__What to do__
Please turn the records below into a numbered list with one line per item, and leave out any blank lines.

□ □ □

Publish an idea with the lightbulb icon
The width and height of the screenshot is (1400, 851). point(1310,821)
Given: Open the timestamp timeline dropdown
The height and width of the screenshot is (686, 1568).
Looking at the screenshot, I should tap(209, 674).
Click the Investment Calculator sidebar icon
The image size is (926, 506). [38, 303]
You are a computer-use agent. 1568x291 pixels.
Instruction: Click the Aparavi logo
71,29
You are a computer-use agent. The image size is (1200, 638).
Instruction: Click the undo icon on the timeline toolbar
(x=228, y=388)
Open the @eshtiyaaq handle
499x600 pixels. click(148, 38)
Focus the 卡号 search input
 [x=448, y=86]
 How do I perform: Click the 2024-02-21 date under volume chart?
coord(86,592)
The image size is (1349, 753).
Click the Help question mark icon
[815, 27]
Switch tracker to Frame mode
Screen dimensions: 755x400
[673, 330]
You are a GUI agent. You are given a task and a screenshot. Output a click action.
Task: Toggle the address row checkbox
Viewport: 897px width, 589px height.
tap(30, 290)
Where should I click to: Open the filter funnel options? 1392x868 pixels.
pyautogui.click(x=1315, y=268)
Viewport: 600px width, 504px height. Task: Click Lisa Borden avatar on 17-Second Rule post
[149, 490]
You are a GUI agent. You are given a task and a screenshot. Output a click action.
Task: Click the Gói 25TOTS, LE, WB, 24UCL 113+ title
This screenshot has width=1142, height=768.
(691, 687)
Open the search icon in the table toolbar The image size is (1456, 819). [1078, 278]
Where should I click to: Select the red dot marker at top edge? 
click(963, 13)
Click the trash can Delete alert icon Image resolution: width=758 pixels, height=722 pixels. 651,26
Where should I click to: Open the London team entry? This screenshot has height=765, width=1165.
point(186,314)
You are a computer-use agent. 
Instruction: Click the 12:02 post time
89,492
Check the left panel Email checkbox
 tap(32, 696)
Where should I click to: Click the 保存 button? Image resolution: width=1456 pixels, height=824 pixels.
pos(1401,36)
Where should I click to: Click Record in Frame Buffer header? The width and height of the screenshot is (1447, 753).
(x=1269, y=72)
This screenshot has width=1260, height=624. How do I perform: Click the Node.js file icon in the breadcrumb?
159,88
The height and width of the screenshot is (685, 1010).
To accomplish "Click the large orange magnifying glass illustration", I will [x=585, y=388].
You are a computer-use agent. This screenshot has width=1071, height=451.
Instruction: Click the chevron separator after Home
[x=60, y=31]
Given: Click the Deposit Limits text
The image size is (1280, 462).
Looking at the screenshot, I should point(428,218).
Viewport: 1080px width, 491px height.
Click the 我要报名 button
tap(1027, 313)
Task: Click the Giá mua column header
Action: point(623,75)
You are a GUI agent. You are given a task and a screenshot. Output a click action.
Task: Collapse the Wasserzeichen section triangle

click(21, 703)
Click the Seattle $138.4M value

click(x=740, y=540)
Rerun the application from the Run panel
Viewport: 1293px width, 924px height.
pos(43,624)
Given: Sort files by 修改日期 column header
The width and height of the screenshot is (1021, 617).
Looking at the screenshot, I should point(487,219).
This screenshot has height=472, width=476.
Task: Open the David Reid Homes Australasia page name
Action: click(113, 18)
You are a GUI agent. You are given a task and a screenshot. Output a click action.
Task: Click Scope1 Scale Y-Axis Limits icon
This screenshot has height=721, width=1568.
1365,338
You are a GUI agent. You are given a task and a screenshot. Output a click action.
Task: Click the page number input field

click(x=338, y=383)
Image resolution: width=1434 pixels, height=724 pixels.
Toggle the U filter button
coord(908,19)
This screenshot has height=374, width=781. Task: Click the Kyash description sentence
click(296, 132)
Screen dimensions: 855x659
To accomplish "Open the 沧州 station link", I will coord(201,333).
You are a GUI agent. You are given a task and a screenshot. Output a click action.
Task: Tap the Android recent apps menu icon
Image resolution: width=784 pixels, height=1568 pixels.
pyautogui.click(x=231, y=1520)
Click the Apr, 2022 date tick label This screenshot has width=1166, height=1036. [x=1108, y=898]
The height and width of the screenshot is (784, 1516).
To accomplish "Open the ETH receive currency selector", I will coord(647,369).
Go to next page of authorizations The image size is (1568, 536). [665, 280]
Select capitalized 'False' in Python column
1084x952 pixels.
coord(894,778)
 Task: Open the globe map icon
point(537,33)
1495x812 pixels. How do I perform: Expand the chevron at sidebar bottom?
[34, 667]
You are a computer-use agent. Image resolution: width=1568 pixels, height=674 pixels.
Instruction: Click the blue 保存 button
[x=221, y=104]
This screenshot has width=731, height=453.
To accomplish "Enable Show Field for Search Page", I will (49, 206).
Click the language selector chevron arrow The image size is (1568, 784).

□ □ □

__Final answer__
1. Publish an idea with the lightbulb icon
2. The width and height of the screenshot is (1400, 851). point(1310,821)
3. Given: Open the timestamp timeline dropdown
4. The height and width of the screenshot is (686, 1568).
5. Looking at the screenshot, I should tap(209, 674).
6. Click the Investment Calculator sidebar icon
7. The image size is (926, 506). [38, 303]
8. You are a computer-use agent. 1568x291 pixels.
9. Instruction: Click the Aparavi logo
10. 71,29
11. You are a computer-use agent. The image size is (1200, 638).
12. Instruction: Click the undo icon on the timeline toolbar
13. (x=228, y=388)
14. Open the @eshtiyaaq handle
15. 499x600 pixels. click(148, 38)
16. Focus the 卡号 search input
17.  [x=448, y=86]
18.  How do I perform: Click the 2024-02-21 date under volume chart?
19. coord(86,592)
20. The image size is (1349, 753).
21. Click the Help question mark icon
22. [815, 27]
23. Switch tracker to Frame mode
24. Screen dimensions: 755x400
25. [673, 330]
26. You are a GUI agent. You are given a task and a screenshot. Output a click action.
27. Task: Toggle the address row checkbox
28. Viewport: 897px width, 589px height.
29. tap(30, 290)
30. Where should I click to: Open the filter funnel options? 1392x868 pixels.
31. pyautogui.click(x=1315, y=268)
32. Viewport: 600px width, 504px height. Task: Click Lisa Borden avatar on 17-Second Rule post
33. [149, 490]
34. You are a GUI agent. You are given a task and a screenshot. Output a click action.
35. Task: Click the Gói 25TOTS, LE, WB, 24UCL 113+ title
36. This screenshot has width=1142, height=768.
37. (691, 687)
38. Open the search icon in the table toolbar The image size is (1456, 819). [1078, 278]
39. Where should I click to: Select the red dot marker at top edge? 
40. click(963, 13)
41. Click the trash can Delete alert icon Image resolution: width=758 pixels, height=722 pixels. 651,26
42. Where should I click to: Open the London team entry? This screenshot has height=765, width=1165.
43. point(186,314)
44. You are a computer-use agent. 
45. Instruction: Click the 12:02 post time
46. 89,492
47. Check the left panel Email checkbox
48.  tap(32, 696)
49. Where should I click to: Click the 保存 button? Image resolution: width=1456 pixels, height=824 pixels.
50. pos(1401,36)
51. Where should I click to: Click Record in Frame Buffer header? The width and height of the screenshot is (1447, 753).
52. (x=1269, y=72)
53. This screenshot has width=1260, height=624. How do I perform: Click the Node.js file icon in the breadcrumb?
54. 159,88
55. The height and width of the screenshot is (685, 1010).
56. To accomplish "Click the large orange magnifying glass illustration", I will [x=585, y=388].
57. You are a computer-use agent. This screenshot has width=1071, height=451.
58. Instruction: Click the chevron separator after Home
59. [x=60, y=31]
60. Given: Click the Deposit Limits text
61. The image size is (1280, 462).
62. Looking at the screenshot, I should point(428,218).
63. Viewport: 1080px width, 491px height.
64. Click the 我要报名 button
65. tap(1027, 313)
66. Task: Click the Giá mua column header
67. Action: point(623,75)
68. You are a GUI agent. You are given a task and a screenshot. Output a click action.
69. Task: Collapse the Wasserzeichen section triangle
70. click(21, 703)
71. Click the Seattle $138.4M value
72. click(x=740, y=540)
73. Rerun the application from the Run panel
74. Viewport: 1293px width, 924px height.
75. pos(43,624)
76. Given: Sort files by 修改日期 column header
77. The width and height of the screenshot is (1021, 617).
78. Looking at the screenshot, I should point(487,219).
79. This screenshot has height=472, width=476.
80. Task: Open the David Reid Homes Australasia page name
81. Action: click(113, 18)
82. You are a GUI agent. You are given a task and a screenshot. Output a click action.
83. Task: Click Scope1 Scale Y-Axis Limits icon
84. This screenshot has height=721, width=1568.
85. 1365,338
86. You are a GUI agent. You are given a task and a screenshot. Output a click action.
87. Task: Click the page number input field
88. click(x=338, y=383)
89. Image resolution: width=1434 pixels, height=724 pixels.
90. Toggle the U filter button
91. coord(908,19)
92. This screenshot has height=374, width=781. Task: Click the Kyash description sentence
93. click(296, 132)
94. Screen dimensions: 855x659
95. To accomplish "Open the 沧州 station link", I will coord(201,333).
96. You are a GUI agent. You are given a task and a screenshot. Output a click action.
97. Task: Tap the Android recent apps menu icon
98. Image resolution: width=784 pixels, height=1568 pixels.
99. pyautogui.click(x=231, y=1520)
100. Click the Apr, 2022 date tick label This screenshot has width=1166, height=1036. [x=1108, y=898]
101. The height and width of the screenshot is (784, 1516).
102. To accomplish "Open the ETH receive currency selector", I will coord(647,369).
103. Go to next page of authorizations The image size is (1568, 536). [665, 280]
104. Select capitalized 'False' in Python column
105. 1084x952 pixels.
106. coord(894,778)
107.  Task: Open the globe map icon
108. point(537,33)
109. 1495x812 pixels. How do I perform: Expand the chevron at sidebar bottom?
110. [34, 667]
111. You are a computer-use agent. Image resolution: width=1568 pixels, height=674 pixels.
112. Instruction: Click the blue 保存 button
113. [x=221, y=104]
114. This screenshot has width=731, height=453.
115. To accomplish "Enable Show Field for Search Page", I will (49, 206).
116. Click the language selector chevron arrow The image size is (1568, 784).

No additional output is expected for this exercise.